- _Problem 1_
Duplicate the passage of the Statistics in Medicine course announcement starting at "Students will learn from" and ending at "in medical studies.".
- _Problem 2_
In the Statistics in Medicine course announcement, what score earns a certificate with distinction?
- _Problem 3_
Based on the Statistics in Medicine course announcement, what do weekly teasers and real examples from medical literature and the popular press help students do? Answer in one to three sentences.

- _Text_

Content starts

Stanford University is coming up with an online course on Statistics in Medicine. This course focuses on providing a firm base regarding the foundations of probability and statistics.
Topics that are included in this course are:
-Describing data (types of data, data visualization, and descriptive statistics)
– Statistical inference (probability, probability distributions, sampling theory, hypothesis testing, confidence intervals, pitfalls of p-values)
– Specific statistical tests (ttest, ANOVA, linear correlation, non-parametric tests, relative risks, Chi-square test, exact tests, linear regression, logistic regression, survival analysis; how to choose the right statistical test).
Through this course students will be able to analyze their own data, will learn how to choose the correct statistical test and how to avoid common statistical pitfalls. Optional modules cover advanced math topics and basic data analysis in R.
On scoring 60% marks students will pass this course and those who obtain 90% marks will receive a certificate with distinction.
MedStats will start from 24 June, 2014.
Duration of the Course
Students are required to contribute 8 to 12 hours of work per week.
This course will teach students about statistics in medicine.
Students will learn from the real examples of medical literature and popular press. Teasers will be shown in the starting of every week. Through this process students will learn how to read, interpret, and critically evaluate the statistics in medical studies.
-Week 1 – Descriptive statistics and looking at data
-Week 2 – Review of study designs; measures of disease risk and association
-Week 3 – Probability, Bayes’ Rule, Diagnostic Testing
-Week 4 – Probability distributions
-Week 5 – Statistical inference (confidence intervals and hypothesis testing)
-Week 6 – P-value pitfalls; types I and type II error; statistical power; overview of statistical tests
-Week 7 – Tests for comparing groups (unadjusted); introduction to survival analysis
-Week 8 – Regression analysis; linear correlation and regression
-Week 9 – Logistic regression and Cox regression
Students those who are familiar with few mathematical tools like summation sign, factorial, natural log, exponential and the equation of a line can apply for this course.

Content ends

Saved entries:
Content starts

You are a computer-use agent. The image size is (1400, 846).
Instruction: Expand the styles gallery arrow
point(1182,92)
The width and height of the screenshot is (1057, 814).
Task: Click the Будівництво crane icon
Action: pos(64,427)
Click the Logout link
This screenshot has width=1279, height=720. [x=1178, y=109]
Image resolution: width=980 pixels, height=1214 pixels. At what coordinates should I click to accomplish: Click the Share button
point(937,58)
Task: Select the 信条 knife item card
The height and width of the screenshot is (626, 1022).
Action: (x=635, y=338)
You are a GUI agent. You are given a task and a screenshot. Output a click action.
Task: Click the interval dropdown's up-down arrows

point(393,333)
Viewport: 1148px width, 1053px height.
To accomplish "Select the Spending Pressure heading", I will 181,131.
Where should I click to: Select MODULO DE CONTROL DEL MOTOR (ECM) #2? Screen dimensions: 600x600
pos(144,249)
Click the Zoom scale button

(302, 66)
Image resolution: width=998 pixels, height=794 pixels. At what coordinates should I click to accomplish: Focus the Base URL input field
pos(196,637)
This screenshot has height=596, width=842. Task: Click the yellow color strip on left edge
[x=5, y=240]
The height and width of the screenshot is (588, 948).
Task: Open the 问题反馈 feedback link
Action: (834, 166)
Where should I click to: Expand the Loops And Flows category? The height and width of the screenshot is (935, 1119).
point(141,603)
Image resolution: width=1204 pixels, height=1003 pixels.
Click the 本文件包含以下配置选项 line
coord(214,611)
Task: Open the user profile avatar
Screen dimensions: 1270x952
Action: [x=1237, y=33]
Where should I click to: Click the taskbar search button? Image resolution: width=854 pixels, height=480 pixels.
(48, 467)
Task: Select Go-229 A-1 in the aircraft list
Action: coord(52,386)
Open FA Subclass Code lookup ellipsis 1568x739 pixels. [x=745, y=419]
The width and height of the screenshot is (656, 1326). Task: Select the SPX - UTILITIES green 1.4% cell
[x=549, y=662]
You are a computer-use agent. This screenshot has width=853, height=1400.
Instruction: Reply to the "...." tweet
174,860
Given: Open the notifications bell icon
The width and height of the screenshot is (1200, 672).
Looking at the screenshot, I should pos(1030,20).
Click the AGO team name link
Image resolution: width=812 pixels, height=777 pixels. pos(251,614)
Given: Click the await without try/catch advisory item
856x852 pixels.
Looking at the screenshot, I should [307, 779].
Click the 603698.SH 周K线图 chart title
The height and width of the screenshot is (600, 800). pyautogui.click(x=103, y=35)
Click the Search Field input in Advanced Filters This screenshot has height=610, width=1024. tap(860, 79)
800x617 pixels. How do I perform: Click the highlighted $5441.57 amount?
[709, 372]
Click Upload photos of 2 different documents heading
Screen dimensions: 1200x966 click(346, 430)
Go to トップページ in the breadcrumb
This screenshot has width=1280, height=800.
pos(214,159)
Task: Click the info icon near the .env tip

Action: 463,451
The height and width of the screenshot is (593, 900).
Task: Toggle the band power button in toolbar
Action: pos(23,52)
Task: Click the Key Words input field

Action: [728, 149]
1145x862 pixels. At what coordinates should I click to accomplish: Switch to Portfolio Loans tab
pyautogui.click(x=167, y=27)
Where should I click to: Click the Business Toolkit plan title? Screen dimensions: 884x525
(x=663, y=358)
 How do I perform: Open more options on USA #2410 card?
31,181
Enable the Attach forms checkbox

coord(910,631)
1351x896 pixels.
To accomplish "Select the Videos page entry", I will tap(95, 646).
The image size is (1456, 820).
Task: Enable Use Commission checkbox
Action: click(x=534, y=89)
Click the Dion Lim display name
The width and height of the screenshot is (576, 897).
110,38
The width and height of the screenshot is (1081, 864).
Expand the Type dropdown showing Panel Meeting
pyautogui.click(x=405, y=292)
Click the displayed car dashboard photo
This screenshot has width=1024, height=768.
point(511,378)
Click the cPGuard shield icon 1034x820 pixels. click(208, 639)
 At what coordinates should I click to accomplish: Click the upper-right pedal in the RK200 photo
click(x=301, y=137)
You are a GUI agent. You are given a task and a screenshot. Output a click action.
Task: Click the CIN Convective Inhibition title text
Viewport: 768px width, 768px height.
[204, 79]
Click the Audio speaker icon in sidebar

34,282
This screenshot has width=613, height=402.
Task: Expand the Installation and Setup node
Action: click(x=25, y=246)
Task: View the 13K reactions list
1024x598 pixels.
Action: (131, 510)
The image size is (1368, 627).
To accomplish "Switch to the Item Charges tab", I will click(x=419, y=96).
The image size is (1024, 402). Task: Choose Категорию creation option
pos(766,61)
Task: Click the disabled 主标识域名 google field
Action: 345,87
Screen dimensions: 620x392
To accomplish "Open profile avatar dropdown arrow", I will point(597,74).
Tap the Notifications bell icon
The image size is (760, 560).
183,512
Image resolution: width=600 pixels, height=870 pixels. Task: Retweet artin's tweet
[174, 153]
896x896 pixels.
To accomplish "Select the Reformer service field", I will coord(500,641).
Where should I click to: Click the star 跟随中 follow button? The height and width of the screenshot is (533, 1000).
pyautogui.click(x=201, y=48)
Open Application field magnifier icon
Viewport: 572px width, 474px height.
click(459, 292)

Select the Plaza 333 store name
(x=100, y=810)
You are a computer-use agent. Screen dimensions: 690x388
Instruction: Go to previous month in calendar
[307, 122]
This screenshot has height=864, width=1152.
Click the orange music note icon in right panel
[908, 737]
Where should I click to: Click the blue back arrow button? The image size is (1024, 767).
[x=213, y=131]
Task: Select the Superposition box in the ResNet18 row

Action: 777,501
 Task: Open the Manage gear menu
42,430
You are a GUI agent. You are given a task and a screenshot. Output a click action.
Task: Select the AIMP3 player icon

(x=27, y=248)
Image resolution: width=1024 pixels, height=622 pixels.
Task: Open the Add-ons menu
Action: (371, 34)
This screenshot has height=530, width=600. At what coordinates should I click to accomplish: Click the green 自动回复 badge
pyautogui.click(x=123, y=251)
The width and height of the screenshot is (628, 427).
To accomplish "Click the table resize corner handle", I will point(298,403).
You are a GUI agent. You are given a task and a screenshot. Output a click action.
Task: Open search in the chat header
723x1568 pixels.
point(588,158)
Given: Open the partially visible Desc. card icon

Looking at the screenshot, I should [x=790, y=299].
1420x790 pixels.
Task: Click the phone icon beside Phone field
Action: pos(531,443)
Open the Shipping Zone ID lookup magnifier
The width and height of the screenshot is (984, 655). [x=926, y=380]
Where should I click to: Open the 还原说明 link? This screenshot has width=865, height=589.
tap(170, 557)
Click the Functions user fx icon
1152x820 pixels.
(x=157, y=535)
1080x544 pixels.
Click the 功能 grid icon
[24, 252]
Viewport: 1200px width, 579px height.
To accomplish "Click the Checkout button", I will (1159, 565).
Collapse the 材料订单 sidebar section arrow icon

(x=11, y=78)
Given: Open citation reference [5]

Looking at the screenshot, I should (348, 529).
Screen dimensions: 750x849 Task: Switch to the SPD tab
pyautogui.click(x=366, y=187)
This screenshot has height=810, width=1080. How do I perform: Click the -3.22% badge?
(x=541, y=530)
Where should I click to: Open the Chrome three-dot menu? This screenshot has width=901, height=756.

Content ends

- _Task solution 1_
Students will learn from the real examples of medical literature and popular press. Teasers will be shown in the starting of every week. Through this process students will learn how to read, interpret, and critically evaluate the statistics in medical studies.

- _Task solution 2_
90% marks.

- _Task solution 3_
Students learn from real examples drawn from medical literature and the popular press, and teasers are shown at the start of every week. Through this process they learn how to read, interpret, and critically evaluate the statistics in medical studies.